----- Input records -----

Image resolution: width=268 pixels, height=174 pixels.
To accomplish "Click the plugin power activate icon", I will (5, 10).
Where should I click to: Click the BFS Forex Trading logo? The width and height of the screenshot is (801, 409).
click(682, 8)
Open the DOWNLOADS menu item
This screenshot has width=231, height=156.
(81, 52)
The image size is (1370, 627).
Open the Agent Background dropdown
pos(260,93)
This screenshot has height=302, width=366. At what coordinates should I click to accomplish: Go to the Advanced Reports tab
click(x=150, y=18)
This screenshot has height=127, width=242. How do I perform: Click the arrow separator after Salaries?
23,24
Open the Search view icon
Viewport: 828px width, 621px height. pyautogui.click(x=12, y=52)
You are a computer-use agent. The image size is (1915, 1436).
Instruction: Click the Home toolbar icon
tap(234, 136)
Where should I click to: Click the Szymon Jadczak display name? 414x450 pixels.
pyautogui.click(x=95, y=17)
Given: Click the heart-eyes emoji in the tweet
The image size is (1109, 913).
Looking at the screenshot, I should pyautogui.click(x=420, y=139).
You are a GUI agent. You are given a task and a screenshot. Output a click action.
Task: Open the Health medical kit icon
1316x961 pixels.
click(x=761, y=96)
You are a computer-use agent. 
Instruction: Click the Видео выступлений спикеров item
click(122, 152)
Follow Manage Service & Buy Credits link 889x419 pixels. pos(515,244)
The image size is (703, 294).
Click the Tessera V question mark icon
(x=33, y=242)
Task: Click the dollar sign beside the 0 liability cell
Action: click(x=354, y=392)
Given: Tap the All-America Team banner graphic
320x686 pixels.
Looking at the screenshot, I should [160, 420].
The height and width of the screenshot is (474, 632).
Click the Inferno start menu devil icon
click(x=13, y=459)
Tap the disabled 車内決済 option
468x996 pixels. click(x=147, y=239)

-----

To be done: Rewrite all of the entries above, changing "icon" to "symbol" wherever it occurs and leaving everything else as it is.

Output below:
Image resolution: width=268 pixels, height=174 pixels.
To accomplish "Click the plugin power activate symbol", I will (5, 10).
Where should I click to: Click the BFS Forex Trading logo? The width and height of the screenshot is (801, 409).
click(682, 8)
Open the DOWNLOADS menu item
This screenshot has width=231, height=156.
(81, 52)
The image size is (1370, 627).
Open the Agent Background dropdown
pos(260,93)
This screenshot has height=302, width=366. At what coordinates should I click to accomplish: Go to the Advanced Reports tab
click(x=150, y=18)
This screenshot has height=127, width=242. How do I perform: Click the arrow separator after Salaries?
23,24
Open the Search view symbol
Viewport: 828px width, 621px height. pyautogui.click(x=12, y=52)
You are a computer-use agent. The image size is (1915, 1436).
Instruction: Click the Home toolbar symbol
tap(234, 136)
Where should I click to: Click the Szymon Jadczak display name? 414x450 pixels.
pyautogui.click(x=95, y=17)
Given: Click the heart-eyes emoji in the tweet
The image size is (1109, 913).
Looking at the screenshot, I should pyautogui.click(x=420, y=139).
You are a GUI agent. You are given a task and a screenshot. Output a click action.
Task: Open the Health medical kit symbol
1316x961 pixels.
click(x=761, y=96)
You are a computer-use agent. 
Instruction: Click the Видео выступлений спикеров item
click(122, 152)
Follow Manage Service & Buy Credits link 889x419 pixels. pos(515,244)
The image size is (703, 294).
Click the Tessera V question mark symbol
(x=33, y=242)
Task: Click the dollar sign beside the 0 liability cell
Action: click(x=354, y=392)
Given: Tap the All-America Team banner graphic
320x686 pixels.
Looking at the screenshot, I should [160, 420].
The height and width of the screenshot is (474, 632).
Click the Inferno start menu devil symbol
click(x=13, y=459)
Tap the disabled 車内決済 option
468x996 pixels. click(x=147, y=239)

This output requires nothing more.